◆ ACTIVITY
Return every line of the data below word for word, including the punctuation.

___ PROVIDED RECORDS

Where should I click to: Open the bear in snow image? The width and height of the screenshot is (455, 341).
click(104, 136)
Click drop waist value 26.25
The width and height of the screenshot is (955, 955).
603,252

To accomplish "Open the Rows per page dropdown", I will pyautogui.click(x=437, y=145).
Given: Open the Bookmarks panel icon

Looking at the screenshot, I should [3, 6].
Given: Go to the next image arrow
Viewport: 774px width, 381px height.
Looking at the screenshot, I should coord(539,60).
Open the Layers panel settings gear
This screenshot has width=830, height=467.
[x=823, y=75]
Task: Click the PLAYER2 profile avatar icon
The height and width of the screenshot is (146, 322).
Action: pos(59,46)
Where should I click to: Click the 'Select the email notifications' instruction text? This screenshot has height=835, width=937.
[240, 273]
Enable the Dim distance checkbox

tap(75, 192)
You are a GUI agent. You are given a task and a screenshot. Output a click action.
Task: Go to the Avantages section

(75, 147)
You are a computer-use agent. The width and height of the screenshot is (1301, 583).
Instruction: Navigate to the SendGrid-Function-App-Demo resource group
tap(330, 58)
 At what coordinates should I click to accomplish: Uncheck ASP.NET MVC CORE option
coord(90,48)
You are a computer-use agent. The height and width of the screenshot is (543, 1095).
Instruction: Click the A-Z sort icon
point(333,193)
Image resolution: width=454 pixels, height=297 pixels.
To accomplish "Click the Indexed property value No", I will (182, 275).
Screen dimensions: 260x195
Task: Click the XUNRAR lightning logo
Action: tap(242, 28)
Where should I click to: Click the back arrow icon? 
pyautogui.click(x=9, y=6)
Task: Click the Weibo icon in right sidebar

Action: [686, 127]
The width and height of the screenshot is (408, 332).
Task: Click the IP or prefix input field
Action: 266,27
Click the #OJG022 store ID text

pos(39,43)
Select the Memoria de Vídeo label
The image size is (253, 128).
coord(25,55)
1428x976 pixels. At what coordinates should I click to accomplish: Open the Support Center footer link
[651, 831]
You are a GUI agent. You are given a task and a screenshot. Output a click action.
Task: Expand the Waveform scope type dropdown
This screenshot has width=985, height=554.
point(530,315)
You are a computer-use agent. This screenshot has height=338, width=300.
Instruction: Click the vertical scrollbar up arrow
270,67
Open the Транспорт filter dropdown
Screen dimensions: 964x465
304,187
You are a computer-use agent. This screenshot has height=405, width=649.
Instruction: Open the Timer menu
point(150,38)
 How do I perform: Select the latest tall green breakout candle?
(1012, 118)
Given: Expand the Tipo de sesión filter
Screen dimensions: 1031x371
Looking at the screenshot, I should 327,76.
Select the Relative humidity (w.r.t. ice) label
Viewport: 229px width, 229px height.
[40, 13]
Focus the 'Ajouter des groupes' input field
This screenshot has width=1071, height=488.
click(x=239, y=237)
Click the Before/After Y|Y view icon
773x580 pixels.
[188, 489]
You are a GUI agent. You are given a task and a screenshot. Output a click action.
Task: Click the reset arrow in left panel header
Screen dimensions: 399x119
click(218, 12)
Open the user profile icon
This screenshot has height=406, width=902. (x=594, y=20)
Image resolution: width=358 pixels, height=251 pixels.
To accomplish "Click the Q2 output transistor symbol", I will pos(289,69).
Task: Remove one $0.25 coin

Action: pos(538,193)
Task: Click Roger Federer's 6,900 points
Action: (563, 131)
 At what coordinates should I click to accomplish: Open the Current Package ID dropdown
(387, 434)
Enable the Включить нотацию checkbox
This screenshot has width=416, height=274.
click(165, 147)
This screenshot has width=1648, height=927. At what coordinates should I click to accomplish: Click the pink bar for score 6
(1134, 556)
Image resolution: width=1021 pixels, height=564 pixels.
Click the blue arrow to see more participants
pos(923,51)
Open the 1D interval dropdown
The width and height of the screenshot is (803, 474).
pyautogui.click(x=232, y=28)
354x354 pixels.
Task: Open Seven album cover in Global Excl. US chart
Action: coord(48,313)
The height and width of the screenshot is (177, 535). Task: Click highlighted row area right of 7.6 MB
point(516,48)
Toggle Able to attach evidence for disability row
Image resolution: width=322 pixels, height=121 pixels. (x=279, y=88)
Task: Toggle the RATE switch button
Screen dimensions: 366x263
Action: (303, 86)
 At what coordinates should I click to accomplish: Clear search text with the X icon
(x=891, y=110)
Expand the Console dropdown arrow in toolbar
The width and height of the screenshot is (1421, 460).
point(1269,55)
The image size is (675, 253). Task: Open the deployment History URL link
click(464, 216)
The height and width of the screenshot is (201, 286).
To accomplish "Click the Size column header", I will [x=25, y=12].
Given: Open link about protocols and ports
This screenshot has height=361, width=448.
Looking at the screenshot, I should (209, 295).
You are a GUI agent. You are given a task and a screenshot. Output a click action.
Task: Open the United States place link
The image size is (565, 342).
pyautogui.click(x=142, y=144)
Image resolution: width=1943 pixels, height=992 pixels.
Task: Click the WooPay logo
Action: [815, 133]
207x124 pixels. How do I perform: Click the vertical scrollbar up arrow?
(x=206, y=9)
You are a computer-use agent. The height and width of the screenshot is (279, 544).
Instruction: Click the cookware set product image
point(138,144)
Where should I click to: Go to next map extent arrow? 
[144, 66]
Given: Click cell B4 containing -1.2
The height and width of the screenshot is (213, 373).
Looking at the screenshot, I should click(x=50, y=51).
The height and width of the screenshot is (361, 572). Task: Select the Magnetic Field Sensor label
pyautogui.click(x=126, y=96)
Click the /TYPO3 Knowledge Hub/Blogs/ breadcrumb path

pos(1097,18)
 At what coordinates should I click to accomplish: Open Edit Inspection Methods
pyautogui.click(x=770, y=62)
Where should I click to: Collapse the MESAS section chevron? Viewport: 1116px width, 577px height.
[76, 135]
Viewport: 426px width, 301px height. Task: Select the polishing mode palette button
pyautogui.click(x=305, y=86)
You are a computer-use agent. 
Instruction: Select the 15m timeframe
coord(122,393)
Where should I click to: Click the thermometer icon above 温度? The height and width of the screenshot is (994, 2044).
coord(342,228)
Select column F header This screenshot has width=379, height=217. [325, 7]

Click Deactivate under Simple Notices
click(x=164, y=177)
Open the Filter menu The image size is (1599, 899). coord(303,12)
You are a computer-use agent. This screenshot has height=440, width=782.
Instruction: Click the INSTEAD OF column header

______

◆ YOUR SOLUTION
Where should I click to: Open the bear in snow image? The width and height of the screenshot is (455, 341).
click(104, 136)
Click drop waist value 26.25
The width and height of the screenshot is (955, 955).
603,252

To accomplish "Open the Rows per page dropdown", I will pyautogui.click(x=437, y=145).
Given: Open the Bookmarks panel icon

Looking at the screenshot, I should [3, 6].
Given: Go to the next image arrow
Viewport: 774px width, 381px height.
Looking at the screenshot, I should coord(539,60).
Open the Layers panel settings gear
This screenshot has width=830, height=467.
[x=823, y=75]
Task: Click the PLAYER2 profile avatar icon
The height and width of the screenshot is (146, 322).
Action: pos(59,46)
Where should I click to: Click the 'Select the email notifications' instruction text? This screenshot has height=835, width=937.
[240, 273]
Enable the Dim distance checkbox

tap(75, 192)
You are a GUI agent. You are given a task and a screenshot. Output a click action.
Task: Go to the Avantages section

(75, 147)
You are a computer-use agent. The width and height of the screenshot is (1301, 583).
Instruction: Navigate to the SendGrid-Function-App-Demo resource group
tap(330, 58)
 At what coordinates should I click to accomplish: Uncheck ASP.NET MVC CORE option
coord(90,48)
You are a computer-use agent. The height and width of the screenshot is (543, 1095).
Instruction: Click the A-Z sort icon
point(333,193)
Image resolution: width=454 pixels, height=297 pixels.
To accomplish "Click the Indexed property value No", I will (182, 275).
Screen dimensions: 260x195
Task: Click the XUNRAR lightning logo
Action: tap(242, 28)
Where should I click to: Click the back arrow icon? 
pyautogui.click(x=9, y=6)
Task: Click the Weibo icon in right sidebar

Action: [686, 127]
The width and height of the screenshot is (408, 332).
Task: Click the IP or prefix input field
Action: 266,27
Click the #OJG022 store ID text

pos(39,43)
Select the Memoria de Vídeo label
The image size is (253, 128).
coord(25,55)
1428x976 pixels. At what coordinates should I click to accomplish: Open the Support Center footer link
[651, 831]
You are a GUI agent. You are given a task and a screenshot. Output a click action.
Task: Expand the Waveform scope type dropdown
This screenshot has width=985, height=554.
point(530,315)
You are a computer-use agent. This screenshot has height=338, width=300.
Instruction: Click the vertical scrollbar up arrow
270,67
Open the Транспорт filter dropdown
Screen dimensions: 964x465
304,187
You are a computer-use agent. This screenshot has height=405, width=649.
Instruction: Open the Timer menu
point(150,38)
 How do I perform: Select the latest tall green breakout candle?
(1012, 118)
Given: Expand the Tipo de sesión filter
Screen dimensions: 1031x371
Looking at the screenshot, I should 327,76.
Select the Relative humidity (w.r.t. ice) label
Viewport: 229px width, 229px height.
[40, 13]
Focus the 'Ajouter des groupes' input field
This screenshot has width=1071, height=488.
click(x=239, y=237)
Click the Before/After Y|Y view icon
773x580 pixels.
[188, 489]
You are a GUI agent. You are given a task and a screenshot. Output a click action.
Task: Click the reset arrow in left panel header
Screen dimensions: 399x119
click(218, 12)
Open the user profile icon
This screenshot has height=406, width=902. (x=594, y=20)
Image resolution: width=358 pixels, height=251 pixels.
To accomplish "Click the Q2 output transistor symbol", I will pos(289,69).
Task: Remove one $0.25 coin

Action: pos(538,193)
Task: Click Roger Federer's 6,900 points
Action: (563, 131)
 At what coordinates should I click to accomplish: Open the Current Package ID dropdown
(387, 434)
Enable the Включить нотацию checkbox
This screenshot has width=416, height=274.
click(165, 147)
This screenshot has width=1648, height=927. At what coordinates should I click to accomplish: Click the pink bar for score 6
(1134, 556)
Image resolution: width=1021 pixels, height=564 pixels.
Click the blue arrow to see more participants
pos(923,51)
Open the 1D interval dropdown
The width and height of the screenshot is (803, 474).
pyautogui.click(x=232, y=28)
354x354 pixels.
Task: Open Seven album cover in Global Excl. US chart
Action: coord(48,313)
The height and width of the screenshot is (177, 535). Task: Click highlighted row area right of 7.6 MB
point(516,48)
Toggle Able to attach evidence for disability row
Image resolution: width=322 pixels, height=121 pixels. (x=279, y=88)
Task: Toggle the RATE switch button
Screen dimensions: 366x263
Action: (303, 86)
 At what coordinates should I click to accomplish: Clear search text with the X icon
(x=891, y=110)
Expand the Console dropdown arrow in toolbar
The width and height of the screenshot is (1421, 460).
point(1269,55)
The image size is (675, 253). Task: Open the deployment History URL link
click(464, 216)
The height and width of the screenshot is (201, 286).
To accomplish "Click the Size column header", I will [x=25, y=12].
Given: Open link about protocols and ports
This screenshot has height=361, width=448.
Looking at the screenshot, I should (209, 295).
You are a GUI agent. You are given a task and a screenshot. Output a click action.
Task: Open the United States place link
The image size is (565, 342).
pyautogui.click(x=142, y=144)
Image resolution: width=1943 pixels, height=992 pixels.
Task: Click the WooPay logo
Action: [815, 133]
207x124 pixels. How do I perform: Click the vertical scrollbar up arrow?
(x=206, y=9)
You are a computer-use agent. The height and width of the screenshot is (279, 544).
Instruction: Click the cookware set product image
point(138,144)
Where should I click to: Go to next map extent arrow? 
[144, 66]
Given: Click cell B4 containing -1.2
The height and width of the screenshot is (213, 373).
Looking at the screenshot, I should click(x=50, y=51).
The height and width of the screenshot is (361, 572). Task: Select the Magnetic Field Sensor label
pyautogui.click(x=126, y=96)
Click the /TYPO3 Knowledge Hub/Blogs/ breadcrumb path

pos(1097,18)
 At what coordinates should I click to accomplish: Open Edit Inspection Methods
pyautogui.click(x=770, y=62)
Where should I click to: Collapse the MESAS section chevron? Viewport: 1116px width, 577px height.
[76, 135]
Viewport: 426px width, 301px height. Task: Select the polishing mode palette button
pyautogui.click(x=305, y=86)
You are a computer-use agent. 
Instruction: Select the 15m timeframe
coord(122,393)
Where should I click to: Click the thermometer icon above 温度? The height and width of the screenshot is (994, 2044).
coord(342,228)
Select column F header This screenshot has width=379, height=217. [325, 7]

Click Deactivate under Simple Notices
click(x=164, y=177)
Open the Filter menu The image size is (1599, 899). coord(303,12)
You are a computer-use agent. This screenshot has height=440, width=782.
Instruction: Click the INSTEAD OF column header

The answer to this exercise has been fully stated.